Text provided →
# Cories dieing off fast



## Buggy (Oct 17, 2006)

I'm having trouble keeping my cories and brochis alive. So far I've lost several peppereds, three jullies, a bronze and three emeralds. 

Tanks stats are:

ammonia 0
nitrites 0
nitrates 30 - 40 ppm
ph 6.0 - 6.6 (fluctuating and can't stop it)

Any ideas on what is causing this and how to stop it would be greatly appreciated.

Thanks!


----------



## flamingo (Nov 5, 2005)

Did you do water changes? lmao.

I've gotten into that habit- when anything goes wrong I immediately change 30 percent of the water.


----------



## Buggy (Oct 17, 2006)

Yep, in fact thats when it started....after the water change and gravel vac.


----------



## Corydora_FREAK (Feb 21, 2007)

did you add salt in the water? Just a wild guess but did you forget the conditioner?


----------



## Corydora_FREAK (Feb 21, 2007)

omg stupid question on water paremeters...  i somehow skipped on those. sorry for that......


----------



## Damon (Jan 18, 2005)

Did you gravel vac and then change or at the same time? What type of substrate? How many cories and tank size? PH, GH, KH? Temp? Other inhabitants?

Nothing detrimental comes to mind but there are a few less than normal possibilities. The main one is the gravel vac released hydrogen sulfate or pockets of ammonia.


----------



## gem (Mar 13, 2007)

Damon, wouldn't she then see an amonia reading? Or would that be undetectable? 
IMO your nitrates are a little high....but not so high that it should be offing you cories. 
Sorry to hear that! I hate losing even one fish. :sad:


----------

Source material →
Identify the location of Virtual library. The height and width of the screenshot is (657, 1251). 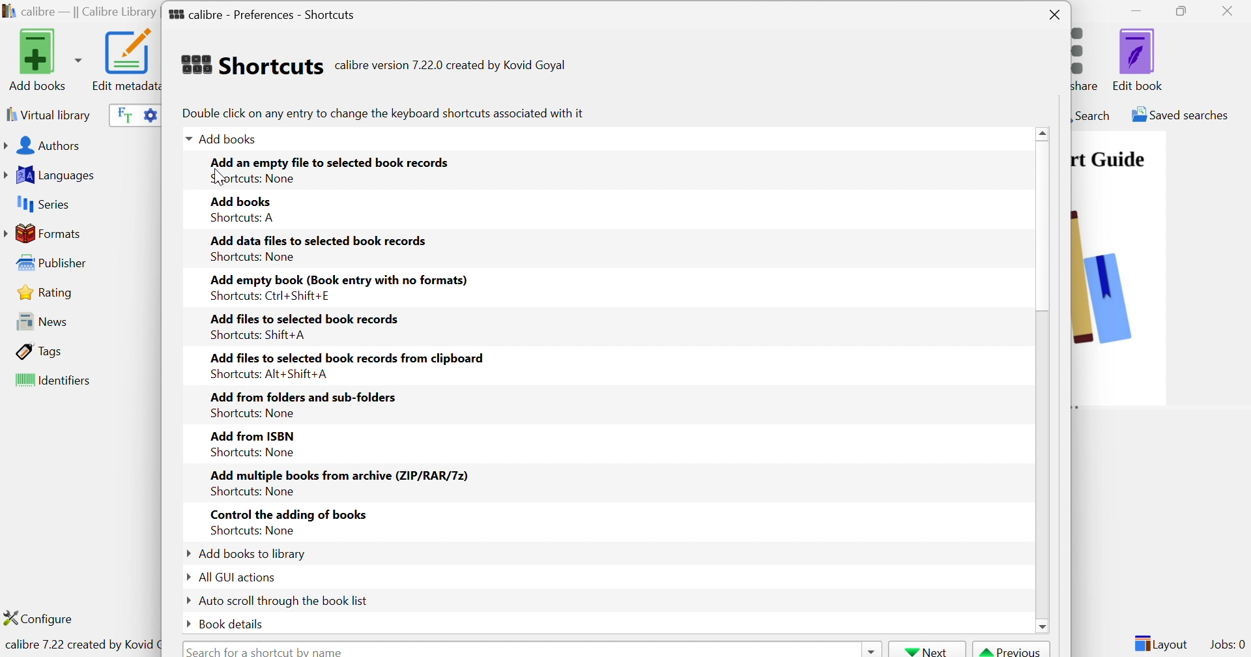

Goal →
Can you reproduce the cory thread word for word, everything from "## flamingo (Nov" down to "of the water."? The listing has no part in this.

Solved exercise →
## flamingo (Nov 5, 2005)

Did you do water changes? lmao.

I've gotten into that habit- when anything goes wrong I immediately change 30 percent of the water.